__WHAT THIS TASK INVOLVES__
Below is a listing. Quote from it, exactly, the lines from the one containing "This screenshot has width=1456, height=840." down to the one containing "Viewport: 1400px width, 846px height.", both ends included, and nothing else.

__LISTED ENTRIES__
◆ ◆ ◆ ◆ ◆

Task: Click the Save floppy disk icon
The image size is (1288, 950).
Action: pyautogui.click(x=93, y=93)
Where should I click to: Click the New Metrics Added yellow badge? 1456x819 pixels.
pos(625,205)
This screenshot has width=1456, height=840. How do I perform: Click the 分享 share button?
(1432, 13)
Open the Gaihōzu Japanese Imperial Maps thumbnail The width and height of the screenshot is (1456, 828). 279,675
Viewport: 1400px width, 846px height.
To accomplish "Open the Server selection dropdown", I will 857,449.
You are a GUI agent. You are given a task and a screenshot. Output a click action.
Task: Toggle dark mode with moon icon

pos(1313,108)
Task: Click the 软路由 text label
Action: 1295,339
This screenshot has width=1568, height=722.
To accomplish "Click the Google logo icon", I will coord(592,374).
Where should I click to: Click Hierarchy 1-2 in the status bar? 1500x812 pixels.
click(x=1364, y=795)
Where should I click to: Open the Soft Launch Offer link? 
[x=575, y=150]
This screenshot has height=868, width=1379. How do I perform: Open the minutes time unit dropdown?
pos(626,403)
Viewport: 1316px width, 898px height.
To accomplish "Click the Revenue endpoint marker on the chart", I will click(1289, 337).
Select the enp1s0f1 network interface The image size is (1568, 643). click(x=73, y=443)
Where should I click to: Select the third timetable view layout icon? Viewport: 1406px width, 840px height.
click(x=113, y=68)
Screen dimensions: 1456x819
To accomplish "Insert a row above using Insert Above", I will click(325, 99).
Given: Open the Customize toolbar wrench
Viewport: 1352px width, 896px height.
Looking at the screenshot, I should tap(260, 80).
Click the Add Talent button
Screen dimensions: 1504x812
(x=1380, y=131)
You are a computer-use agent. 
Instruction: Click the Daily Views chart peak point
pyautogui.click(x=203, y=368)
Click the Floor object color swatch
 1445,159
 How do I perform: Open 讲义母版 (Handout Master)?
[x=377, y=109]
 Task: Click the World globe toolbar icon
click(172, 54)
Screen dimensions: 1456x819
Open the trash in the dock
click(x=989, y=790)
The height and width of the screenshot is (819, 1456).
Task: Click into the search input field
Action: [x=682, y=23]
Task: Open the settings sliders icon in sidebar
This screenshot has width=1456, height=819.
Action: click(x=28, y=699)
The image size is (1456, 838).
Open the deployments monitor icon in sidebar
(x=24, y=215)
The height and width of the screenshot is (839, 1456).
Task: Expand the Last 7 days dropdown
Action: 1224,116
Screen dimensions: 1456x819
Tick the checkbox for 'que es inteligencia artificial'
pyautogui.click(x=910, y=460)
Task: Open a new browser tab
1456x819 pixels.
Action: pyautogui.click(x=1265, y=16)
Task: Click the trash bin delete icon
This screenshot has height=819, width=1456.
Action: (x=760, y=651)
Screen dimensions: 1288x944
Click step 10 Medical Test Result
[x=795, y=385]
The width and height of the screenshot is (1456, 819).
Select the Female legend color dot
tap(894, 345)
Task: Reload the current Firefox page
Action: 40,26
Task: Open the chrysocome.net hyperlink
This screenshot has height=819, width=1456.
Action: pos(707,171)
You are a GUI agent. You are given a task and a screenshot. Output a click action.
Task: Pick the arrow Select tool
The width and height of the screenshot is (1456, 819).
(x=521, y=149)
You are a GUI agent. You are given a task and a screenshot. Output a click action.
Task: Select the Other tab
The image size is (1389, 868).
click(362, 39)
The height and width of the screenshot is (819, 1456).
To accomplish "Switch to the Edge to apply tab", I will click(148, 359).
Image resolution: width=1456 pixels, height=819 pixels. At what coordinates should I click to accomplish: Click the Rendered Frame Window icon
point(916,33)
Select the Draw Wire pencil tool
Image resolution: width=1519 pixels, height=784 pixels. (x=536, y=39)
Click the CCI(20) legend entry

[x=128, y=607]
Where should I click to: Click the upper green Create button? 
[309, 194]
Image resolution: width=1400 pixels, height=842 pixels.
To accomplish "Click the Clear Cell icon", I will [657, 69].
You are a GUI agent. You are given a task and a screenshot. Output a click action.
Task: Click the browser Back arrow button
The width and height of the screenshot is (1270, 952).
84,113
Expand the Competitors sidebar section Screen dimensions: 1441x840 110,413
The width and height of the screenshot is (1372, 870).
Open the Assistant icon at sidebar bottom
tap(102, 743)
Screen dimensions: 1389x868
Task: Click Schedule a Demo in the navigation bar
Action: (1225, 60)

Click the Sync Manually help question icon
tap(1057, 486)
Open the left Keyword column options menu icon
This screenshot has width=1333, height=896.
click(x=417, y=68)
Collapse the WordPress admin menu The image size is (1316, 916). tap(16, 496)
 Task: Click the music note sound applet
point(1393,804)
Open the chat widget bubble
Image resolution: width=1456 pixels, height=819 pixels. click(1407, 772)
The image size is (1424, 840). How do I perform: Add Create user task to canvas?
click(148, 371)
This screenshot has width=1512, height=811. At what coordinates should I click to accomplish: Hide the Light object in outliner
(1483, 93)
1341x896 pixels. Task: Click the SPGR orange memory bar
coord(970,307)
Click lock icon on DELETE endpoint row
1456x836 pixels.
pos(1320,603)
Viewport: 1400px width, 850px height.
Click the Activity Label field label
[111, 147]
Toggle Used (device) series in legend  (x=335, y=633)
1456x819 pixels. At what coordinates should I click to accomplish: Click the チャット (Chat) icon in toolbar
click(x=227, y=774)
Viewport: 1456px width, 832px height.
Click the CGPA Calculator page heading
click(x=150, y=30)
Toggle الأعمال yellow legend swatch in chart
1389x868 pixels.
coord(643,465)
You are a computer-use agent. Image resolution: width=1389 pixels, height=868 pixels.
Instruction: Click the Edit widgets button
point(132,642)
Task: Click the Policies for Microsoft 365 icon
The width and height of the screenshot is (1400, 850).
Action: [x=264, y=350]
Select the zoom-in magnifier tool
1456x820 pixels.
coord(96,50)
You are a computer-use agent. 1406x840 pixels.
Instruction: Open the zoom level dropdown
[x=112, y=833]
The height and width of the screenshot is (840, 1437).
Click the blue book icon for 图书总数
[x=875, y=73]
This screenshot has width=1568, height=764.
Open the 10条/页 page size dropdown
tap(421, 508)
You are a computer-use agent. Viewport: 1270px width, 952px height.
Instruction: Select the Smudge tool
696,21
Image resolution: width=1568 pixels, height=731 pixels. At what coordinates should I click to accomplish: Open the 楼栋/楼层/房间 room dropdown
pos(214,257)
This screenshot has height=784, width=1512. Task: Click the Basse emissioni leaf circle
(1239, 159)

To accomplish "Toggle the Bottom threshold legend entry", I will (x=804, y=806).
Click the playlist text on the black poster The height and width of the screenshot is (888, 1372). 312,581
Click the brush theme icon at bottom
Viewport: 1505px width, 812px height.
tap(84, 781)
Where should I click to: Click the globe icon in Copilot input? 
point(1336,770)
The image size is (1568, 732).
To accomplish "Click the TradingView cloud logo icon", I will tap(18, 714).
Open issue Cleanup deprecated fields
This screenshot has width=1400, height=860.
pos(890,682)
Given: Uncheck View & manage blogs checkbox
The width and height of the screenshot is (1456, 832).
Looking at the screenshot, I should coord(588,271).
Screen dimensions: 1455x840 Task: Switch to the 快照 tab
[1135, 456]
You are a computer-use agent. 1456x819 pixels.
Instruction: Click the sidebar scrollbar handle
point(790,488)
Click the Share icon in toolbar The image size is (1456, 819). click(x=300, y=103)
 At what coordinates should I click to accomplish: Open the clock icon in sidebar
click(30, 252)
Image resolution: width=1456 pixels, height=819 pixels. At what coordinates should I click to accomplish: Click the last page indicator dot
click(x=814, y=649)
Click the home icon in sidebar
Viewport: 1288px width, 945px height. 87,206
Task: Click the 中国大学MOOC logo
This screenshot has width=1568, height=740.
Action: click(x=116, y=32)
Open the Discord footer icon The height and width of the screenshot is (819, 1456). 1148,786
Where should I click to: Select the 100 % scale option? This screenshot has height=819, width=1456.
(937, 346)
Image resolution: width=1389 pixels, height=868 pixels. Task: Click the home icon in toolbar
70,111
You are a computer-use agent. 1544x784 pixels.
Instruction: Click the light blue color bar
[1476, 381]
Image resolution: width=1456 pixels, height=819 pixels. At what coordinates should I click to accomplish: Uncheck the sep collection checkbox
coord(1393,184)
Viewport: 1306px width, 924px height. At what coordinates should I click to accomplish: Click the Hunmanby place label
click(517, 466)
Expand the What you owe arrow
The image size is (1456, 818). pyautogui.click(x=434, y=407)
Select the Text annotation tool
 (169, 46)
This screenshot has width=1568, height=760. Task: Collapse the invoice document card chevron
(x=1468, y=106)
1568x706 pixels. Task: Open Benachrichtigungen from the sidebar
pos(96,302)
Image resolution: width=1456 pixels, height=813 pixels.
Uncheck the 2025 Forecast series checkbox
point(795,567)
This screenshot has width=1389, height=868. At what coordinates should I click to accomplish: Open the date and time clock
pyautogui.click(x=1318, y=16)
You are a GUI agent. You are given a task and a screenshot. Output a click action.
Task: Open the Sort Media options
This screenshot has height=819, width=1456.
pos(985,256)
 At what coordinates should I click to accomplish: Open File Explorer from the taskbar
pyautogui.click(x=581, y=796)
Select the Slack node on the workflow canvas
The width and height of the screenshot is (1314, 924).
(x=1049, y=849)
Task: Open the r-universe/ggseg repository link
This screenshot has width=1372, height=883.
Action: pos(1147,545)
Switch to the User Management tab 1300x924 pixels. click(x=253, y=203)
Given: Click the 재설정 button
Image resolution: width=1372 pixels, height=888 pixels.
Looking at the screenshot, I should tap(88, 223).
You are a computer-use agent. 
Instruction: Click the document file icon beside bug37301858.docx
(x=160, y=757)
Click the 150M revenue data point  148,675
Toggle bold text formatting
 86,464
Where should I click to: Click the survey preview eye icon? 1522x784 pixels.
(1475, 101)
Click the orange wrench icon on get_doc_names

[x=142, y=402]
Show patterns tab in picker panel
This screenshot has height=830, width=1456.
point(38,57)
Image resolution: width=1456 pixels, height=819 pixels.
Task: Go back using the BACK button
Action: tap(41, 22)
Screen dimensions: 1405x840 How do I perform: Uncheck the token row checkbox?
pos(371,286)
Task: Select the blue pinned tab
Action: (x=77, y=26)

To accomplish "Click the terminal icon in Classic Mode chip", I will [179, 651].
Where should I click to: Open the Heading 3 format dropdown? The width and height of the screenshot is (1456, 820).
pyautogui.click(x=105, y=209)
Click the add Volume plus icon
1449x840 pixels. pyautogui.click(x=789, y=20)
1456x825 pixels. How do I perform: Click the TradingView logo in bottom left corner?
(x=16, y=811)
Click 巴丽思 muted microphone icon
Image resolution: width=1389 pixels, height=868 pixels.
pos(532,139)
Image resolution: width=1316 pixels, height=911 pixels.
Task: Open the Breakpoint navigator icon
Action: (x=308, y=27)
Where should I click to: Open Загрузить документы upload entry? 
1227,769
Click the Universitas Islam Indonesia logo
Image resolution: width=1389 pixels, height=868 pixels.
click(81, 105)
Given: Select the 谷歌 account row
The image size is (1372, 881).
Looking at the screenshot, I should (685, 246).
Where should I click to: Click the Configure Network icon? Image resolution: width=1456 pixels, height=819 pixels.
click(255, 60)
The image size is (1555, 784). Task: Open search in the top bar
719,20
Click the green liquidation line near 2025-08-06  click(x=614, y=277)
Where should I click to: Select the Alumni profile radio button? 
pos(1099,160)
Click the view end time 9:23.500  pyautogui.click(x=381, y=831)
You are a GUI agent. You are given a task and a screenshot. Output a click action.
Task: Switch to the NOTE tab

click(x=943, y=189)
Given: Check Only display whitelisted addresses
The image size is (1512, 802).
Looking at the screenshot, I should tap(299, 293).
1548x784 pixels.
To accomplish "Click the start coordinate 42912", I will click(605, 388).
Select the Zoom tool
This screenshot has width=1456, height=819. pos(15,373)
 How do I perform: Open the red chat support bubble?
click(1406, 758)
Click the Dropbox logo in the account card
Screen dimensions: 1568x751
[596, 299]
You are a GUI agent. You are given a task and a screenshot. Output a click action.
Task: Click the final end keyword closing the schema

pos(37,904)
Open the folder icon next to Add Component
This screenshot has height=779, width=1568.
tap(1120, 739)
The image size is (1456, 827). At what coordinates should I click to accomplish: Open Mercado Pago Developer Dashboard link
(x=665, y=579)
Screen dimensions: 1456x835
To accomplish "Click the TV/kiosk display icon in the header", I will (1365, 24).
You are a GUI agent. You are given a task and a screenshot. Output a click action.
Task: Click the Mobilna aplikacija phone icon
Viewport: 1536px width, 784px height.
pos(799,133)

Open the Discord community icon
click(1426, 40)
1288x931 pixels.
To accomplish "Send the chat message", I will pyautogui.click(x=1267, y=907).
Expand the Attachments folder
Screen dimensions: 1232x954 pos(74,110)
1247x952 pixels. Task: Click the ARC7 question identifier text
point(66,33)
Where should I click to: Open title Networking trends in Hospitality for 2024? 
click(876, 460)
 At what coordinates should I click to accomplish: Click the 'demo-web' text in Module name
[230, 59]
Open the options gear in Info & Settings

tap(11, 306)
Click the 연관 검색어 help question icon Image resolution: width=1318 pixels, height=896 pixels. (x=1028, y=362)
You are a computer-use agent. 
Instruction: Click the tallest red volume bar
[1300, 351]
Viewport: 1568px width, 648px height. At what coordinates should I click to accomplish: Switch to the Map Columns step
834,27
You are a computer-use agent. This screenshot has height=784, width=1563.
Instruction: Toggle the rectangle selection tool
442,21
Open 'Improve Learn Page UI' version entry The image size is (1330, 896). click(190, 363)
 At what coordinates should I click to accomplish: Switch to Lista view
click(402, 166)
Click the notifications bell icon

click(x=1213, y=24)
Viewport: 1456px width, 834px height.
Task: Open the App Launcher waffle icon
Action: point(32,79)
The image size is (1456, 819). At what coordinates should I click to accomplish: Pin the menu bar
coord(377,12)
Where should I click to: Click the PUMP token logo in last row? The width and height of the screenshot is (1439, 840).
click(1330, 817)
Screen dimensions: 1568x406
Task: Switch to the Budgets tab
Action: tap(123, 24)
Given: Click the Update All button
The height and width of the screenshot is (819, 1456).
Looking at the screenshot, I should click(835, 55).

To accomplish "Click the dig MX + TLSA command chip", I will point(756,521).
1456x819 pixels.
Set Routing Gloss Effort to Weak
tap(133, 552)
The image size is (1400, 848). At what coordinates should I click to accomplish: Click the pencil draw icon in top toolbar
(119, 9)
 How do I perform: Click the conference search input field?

◆ ◆ ◆ ◆ ◆

__ANSWER TO THE PROBLEM__
This screenshot has width=1456, height=840. How do I perform: Click the 分享 share button?
(1432, 13)
Open the Gaihōzu Japanese Imperial Maps thumbnail The width and height of the screenshot is (1456, 828). 279,675
Viewport: 1400px width, 846px height.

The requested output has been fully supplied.